** Stated goal **
Repeat the material below word for word, keeping each line unchanged.

** Records for processing **
= = = = = = =

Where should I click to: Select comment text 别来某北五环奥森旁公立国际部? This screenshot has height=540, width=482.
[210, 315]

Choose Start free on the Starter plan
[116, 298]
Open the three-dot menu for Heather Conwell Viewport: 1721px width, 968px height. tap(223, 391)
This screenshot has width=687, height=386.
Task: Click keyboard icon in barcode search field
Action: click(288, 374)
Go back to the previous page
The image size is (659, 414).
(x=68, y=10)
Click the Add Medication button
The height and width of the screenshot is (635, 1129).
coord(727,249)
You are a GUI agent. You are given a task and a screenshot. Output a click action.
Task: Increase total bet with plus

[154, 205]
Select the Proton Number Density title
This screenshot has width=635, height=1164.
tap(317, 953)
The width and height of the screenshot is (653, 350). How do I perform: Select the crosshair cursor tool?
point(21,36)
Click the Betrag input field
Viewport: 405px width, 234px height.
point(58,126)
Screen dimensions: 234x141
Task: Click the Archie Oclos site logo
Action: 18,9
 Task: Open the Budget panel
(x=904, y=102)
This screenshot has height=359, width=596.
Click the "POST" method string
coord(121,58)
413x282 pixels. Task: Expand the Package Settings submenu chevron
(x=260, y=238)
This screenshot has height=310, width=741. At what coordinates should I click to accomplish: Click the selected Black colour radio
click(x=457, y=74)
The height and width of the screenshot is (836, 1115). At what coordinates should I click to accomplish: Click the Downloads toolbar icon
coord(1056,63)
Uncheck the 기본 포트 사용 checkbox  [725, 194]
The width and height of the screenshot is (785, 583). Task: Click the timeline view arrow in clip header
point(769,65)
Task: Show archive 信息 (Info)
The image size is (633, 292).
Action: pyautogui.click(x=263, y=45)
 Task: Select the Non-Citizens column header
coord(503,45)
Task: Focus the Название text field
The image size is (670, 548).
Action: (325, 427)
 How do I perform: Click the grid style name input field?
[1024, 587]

= = = = = = =

** Written reply **
Where should I click to: Select comment text 别来某北五环奥森旁公立国际部? This screenshot has height=540, width=482.
[210, 315]

Choose Start free on the Starter plan
[116, 298]
Open the three-dot menu for Heather Conwell Viewport: 1721px width, 968px height. tap(223, 391)
This screenshot has width=687, height=386.
Task: Click keyboard icon in barcode search field
Action: click(288, 374)
Go back to the previous page
The image size is (659, 414).
(x=68, y=10)
Click the Add Medication button
The height and width of the screenshot is (635, 1129).
coord(727,249)
You are a GUI agent. You are given a task and a screenshot. Output a click action.
Task: Increase total bet with plus

[154, 205]
Select the Proton Number Density title
This screenshot has width=635, height=1164.
tap(317, 953)
The width and height of the screenshot is (653, 350). How do I perform: Select the crosshair cursor tool?
point(21,36)
Click the Betrag input field
Viewport: 405px width, 234px height.
point(58,126)
Screen dimensions: 234x141
Task: Click the Archie Oclos site logo
Action: 18,9
 Task: Open the Budget panel
(x=904, y=102)
This screenshot has height=359, width=596.
Click the "POST" method string
coord(121,58)
413x282 pixels. Task: Expand the Package Settings submenu chevron
(x=260, y=238)
This screenshot has height=310, width=741. At what coordinates should I click to accomplish: Click the selected Black colour radio
click(x=457, y=74)
The height and width of the screenshot is (836, 1115). At what coordinates should I click to accomplish: Click the Downloads toolbar icon
coord(1056,63)
Uncheck the 기본 포트 사용 checkbox  [725, 194]
The width and height of the screenshot is (785, 583). Task: Click the timeline view arrow in clip header
point(769,65)
Task: Show archive 信息 (Info)
The image size is (633, 292).
Action: pyautogui.click(x=263, y=45)
 Task: Select the Non-Citizens column header
coord(503,45)
Task: Focus the Название text field
The image size is (670, 548).
Action: (325, 427)
 How do I perform: Click the grid style name input field?
[1024, 587]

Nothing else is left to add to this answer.